Find $\det(I+A)$, where $I$ is the $1996\times 1996$ identity matrix and $A=(a_{jk})$, where each $a_{jk} = \cos((k+j)\theta)$

Question

Let $\theta=\dfrac{2\pi}{1996}$, $I$ denote the $1996\times 1996$ identity matrix, and $A=(a_{jk})$ be the $1996\times 1996$ matrix whose entries are defined as $a_{jk} = \cos((k+j)\theta)$. Find $\det(I+A)$.

Edit: previously I had attached a solution to this question, but apparently that made my question off-topic, so I've decided to look for another solution.

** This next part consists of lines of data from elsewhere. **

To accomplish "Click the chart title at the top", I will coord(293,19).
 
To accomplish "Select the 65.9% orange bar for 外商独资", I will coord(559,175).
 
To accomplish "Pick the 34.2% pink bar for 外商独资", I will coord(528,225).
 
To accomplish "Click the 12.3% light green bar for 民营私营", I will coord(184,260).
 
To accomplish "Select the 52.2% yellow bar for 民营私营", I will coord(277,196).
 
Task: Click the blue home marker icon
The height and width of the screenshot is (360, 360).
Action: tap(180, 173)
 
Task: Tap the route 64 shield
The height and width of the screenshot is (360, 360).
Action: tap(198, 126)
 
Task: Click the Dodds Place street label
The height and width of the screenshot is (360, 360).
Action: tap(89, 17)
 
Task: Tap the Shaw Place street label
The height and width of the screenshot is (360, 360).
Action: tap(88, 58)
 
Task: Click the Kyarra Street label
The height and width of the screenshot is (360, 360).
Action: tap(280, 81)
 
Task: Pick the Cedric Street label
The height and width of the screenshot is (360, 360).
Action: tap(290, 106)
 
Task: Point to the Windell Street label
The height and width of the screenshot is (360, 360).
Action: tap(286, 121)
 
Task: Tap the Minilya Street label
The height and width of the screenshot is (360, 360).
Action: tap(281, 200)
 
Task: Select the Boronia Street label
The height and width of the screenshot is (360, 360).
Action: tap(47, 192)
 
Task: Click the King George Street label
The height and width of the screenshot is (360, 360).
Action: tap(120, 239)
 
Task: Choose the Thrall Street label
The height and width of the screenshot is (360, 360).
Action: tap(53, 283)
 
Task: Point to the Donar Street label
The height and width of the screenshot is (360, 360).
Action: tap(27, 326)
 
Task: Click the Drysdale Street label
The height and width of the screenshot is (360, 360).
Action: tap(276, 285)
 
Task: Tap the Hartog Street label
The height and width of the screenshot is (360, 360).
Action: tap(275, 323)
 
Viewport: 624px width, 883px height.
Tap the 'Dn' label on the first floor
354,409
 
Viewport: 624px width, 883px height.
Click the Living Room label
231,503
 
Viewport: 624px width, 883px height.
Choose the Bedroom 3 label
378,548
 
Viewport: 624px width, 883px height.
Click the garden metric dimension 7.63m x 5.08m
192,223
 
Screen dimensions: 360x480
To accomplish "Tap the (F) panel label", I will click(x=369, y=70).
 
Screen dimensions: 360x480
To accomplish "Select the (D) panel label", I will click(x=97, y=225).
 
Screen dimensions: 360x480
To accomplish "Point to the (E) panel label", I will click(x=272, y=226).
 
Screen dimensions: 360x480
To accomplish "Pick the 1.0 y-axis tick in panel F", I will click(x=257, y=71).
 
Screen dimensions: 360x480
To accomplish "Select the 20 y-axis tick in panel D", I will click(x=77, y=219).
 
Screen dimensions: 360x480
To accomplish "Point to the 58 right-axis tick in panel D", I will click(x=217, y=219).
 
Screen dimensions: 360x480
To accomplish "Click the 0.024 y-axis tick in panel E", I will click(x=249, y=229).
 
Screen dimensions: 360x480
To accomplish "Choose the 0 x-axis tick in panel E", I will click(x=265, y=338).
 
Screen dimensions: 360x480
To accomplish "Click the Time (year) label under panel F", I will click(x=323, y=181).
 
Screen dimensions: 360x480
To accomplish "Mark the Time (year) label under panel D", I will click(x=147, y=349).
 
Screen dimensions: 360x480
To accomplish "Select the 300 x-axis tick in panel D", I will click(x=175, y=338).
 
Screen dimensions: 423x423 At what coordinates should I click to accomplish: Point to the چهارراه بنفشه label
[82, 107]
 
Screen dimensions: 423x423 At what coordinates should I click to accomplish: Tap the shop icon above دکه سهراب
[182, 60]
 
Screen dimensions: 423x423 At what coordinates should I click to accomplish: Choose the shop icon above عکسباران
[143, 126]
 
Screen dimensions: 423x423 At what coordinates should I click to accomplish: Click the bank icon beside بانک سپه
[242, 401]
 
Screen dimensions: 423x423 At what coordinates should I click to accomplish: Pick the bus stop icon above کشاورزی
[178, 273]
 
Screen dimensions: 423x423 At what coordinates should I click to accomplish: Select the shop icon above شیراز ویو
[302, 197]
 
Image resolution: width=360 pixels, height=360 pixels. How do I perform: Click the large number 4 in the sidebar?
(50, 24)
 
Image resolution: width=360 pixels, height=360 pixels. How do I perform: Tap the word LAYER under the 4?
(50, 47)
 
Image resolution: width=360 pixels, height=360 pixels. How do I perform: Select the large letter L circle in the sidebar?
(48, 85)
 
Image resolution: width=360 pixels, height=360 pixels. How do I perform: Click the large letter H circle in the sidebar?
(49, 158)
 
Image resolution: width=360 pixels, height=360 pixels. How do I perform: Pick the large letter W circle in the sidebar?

Obviously, one has to use eigenvalues and eigenvectors to solve this question. Properties of the determinant will be useful as well, and it may be necessary to have separate cases for when $N$ is even or odd.

Answer 1

The answer is easily deduced from the following more general identity.

Let $A$ be an $n\times n$ matrix with $(i,j)$-th element equal to $x_i x_j-y_i y_j$. Then $$\det(\lambda I-A)=\lambda^n-\lambda^{n-1}\sum_{1\leqslant i\leqslant n}(x_i^2-y_i^2)-\lambda^{n-2}\sum_{1\leqslant i<j\leqslant n}(x_i y_j-y_i x_j)^2.$$

(The coefficient of $\lambda^{n-k}$ is $\pm$ the sum of principal minors of $A$ of size $k$; these vanish when $k>2$.)

The given matrix is obtained with $x_k=\cos k\theta$ and $y_k=\sin k\theta$ (where $\theta=2\pi/n$ and $n=1996$), giving $\det(\lambda I-A)=\lambda^n-n^2\lambda^{n-2}/4$ when $n>2$. The answer to the given question is $\color{blue}{-996003}$.